> [Exercise objective]:
The answer must consist only of the lines from the line with "This screenshot has width=1000, height=799." to the line with "1122x629 pixels.", both included, exactly as they stand below.

> [The data]:
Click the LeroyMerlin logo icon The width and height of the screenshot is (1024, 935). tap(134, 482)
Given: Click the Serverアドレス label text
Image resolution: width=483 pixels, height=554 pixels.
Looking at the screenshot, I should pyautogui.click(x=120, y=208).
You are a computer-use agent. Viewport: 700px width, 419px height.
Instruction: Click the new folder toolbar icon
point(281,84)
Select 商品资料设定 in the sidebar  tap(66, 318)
...
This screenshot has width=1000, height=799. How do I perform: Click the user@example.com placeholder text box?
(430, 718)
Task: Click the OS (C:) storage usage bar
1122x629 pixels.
==
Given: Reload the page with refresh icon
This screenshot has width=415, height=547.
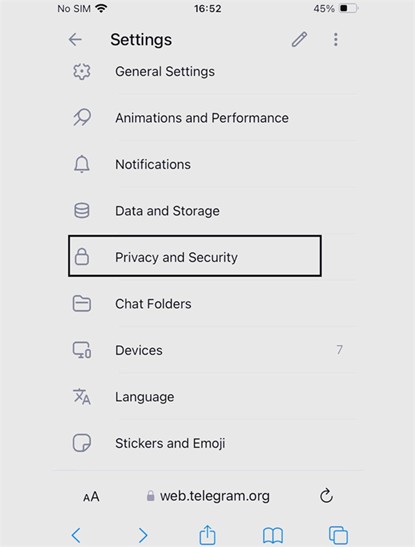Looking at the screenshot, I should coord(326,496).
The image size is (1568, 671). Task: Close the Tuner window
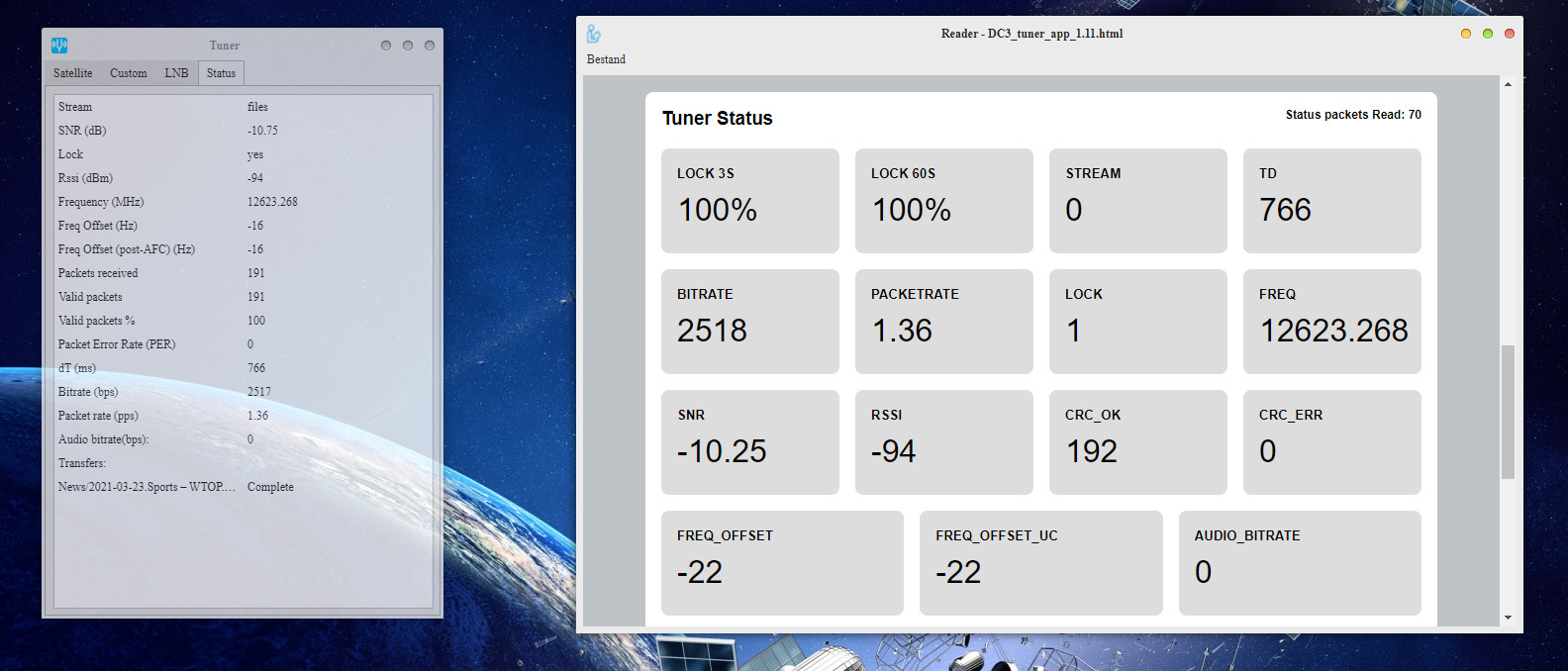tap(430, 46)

> [Task response]:
This screenshot has width=1000, height=799. How do I perform: Click the user@example.com placeholder text box?
(430, 718)
Task: Click the OS (C:) storage usage bar
1122x629 pixels.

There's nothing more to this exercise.